§ What you have to do: Repeat only the lines below from the one containing "Wiggle（抖动） - Duik" through the one containing "AfterEffects (80, 132)", inclusive, exactly as written.

§ Supplied data:
╭──
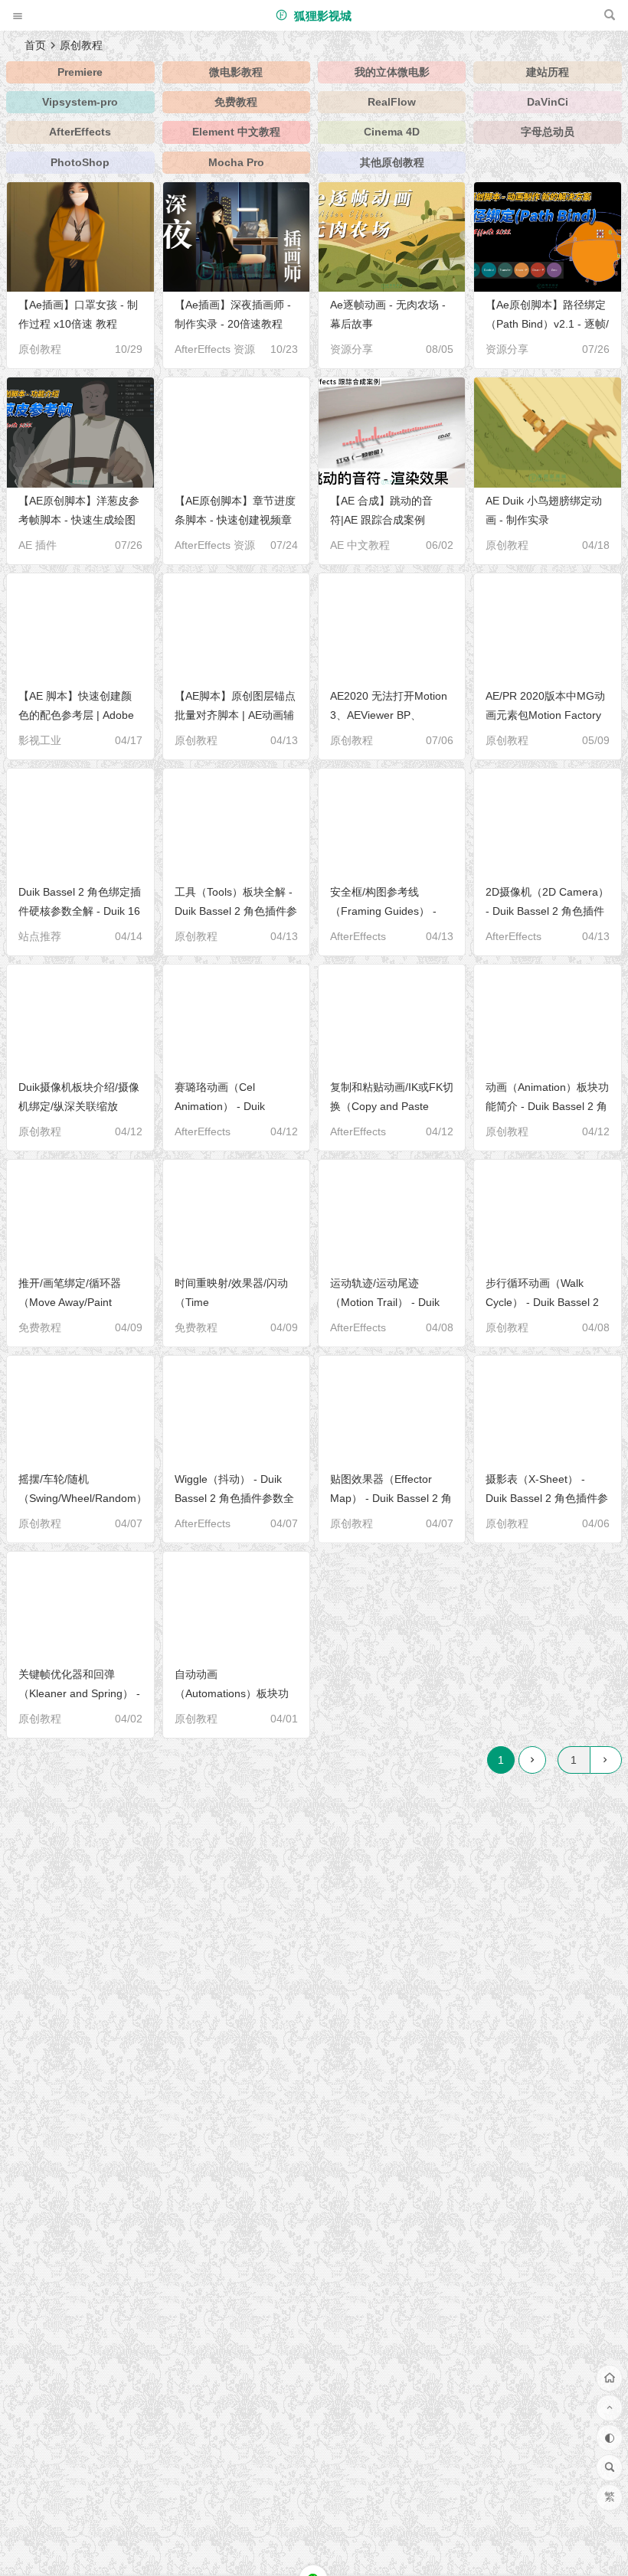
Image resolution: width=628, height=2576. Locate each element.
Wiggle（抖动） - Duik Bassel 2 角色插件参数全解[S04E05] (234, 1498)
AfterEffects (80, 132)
╰──
╭──
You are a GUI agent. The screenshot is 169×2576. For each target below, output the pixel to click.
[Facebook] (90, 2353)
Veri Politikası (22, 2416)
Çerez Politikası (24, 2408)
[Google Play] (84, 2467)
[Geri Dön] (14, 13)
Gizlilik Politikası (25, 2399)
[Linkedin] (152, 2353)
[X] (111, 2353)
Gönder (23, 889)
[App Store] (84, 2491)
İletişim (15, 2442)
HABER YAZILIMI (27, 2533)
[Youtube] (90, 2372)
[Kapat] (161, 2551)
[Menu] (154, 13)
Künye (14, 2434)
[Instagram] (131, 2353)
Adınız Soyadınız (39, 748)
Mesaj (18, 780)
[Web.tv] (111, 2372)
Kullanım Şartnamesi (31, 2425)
╰──
╭──
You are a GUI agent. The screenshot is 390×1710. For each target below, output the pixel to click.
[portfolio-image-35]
╰──
§ Result:
Wiggle（抖动） - Duik Bassel 2 角色插件参数全解[S04E05] (234, 1498)
AfterEffects (80, 132)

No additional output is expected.